Abstract. Although contemporary geospatial science has made great progress, spatial data fusion of vector and raster data is still a problem in the geoinformation science environment. In order to solve the problem, this paper proposes a method which merges vector and raster data. Firstly, the row and column numbers of the raster data, and the X, Y values of the vector data are represented by Morton code in the C++ environment, respectively. Secondly, we establish the the raster data table and the vector data table in the Oracle database to store the vector data and the raster data. Third, this paper uses the minimum selection bounding box method to extract the top data of the building model. Finally, we divide the vector and raster data into four steps to obtain the fusion data table, and we call the fusion data in the database for 3D visualization.
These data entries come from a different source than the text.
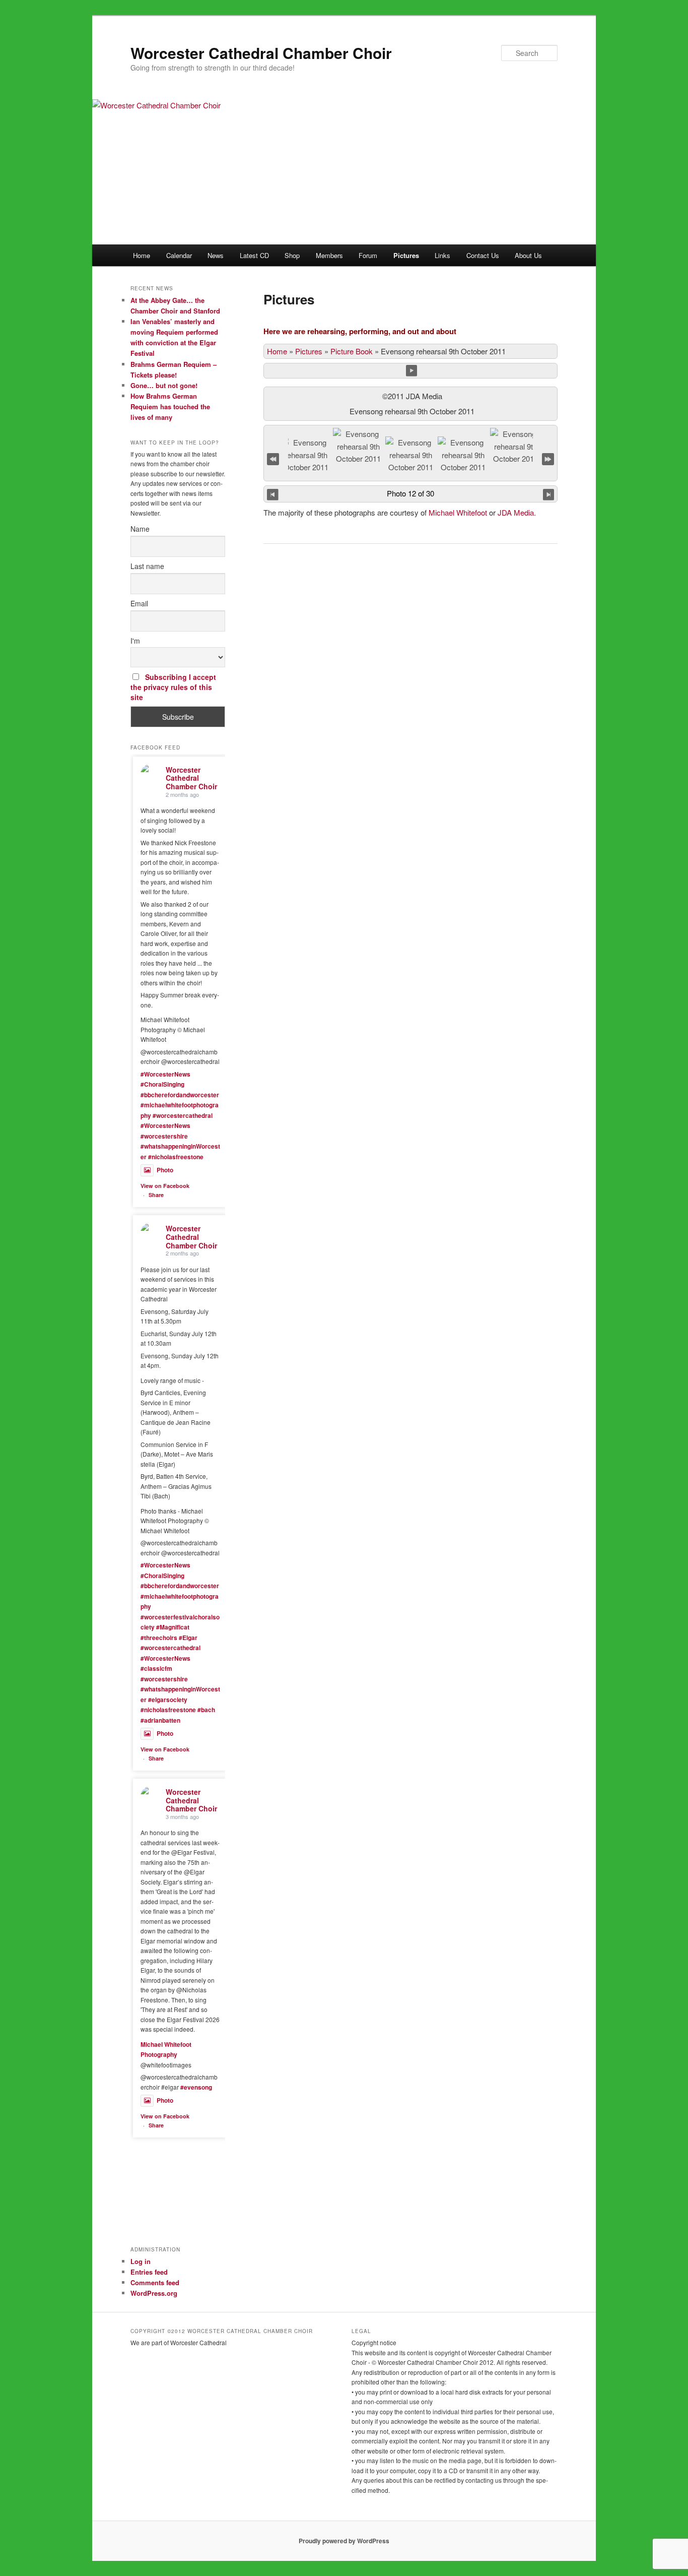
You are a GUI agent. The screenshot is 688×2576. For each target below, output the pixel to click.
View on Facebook (165, 1185)
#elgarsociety (167, 1699)
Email (139, 603)
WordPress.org (153, 2293)
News (216, 255)
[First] (273, 457)
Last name (147, 566)
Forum (368, 255)
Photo (165, 1169)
This method compresses the size of data of the original data, and simultaneously divides the data into three levels, which not only solves the problem of data duplication storage and unorganized storage, but also can realize vector data storage and the raster data storage in the same database at the same time. Thus, the fusion original orthophoto data contains the gray values of building roofs and the elevation data, which can improve the availability of vector data and the raster data in the 3D Visualization application.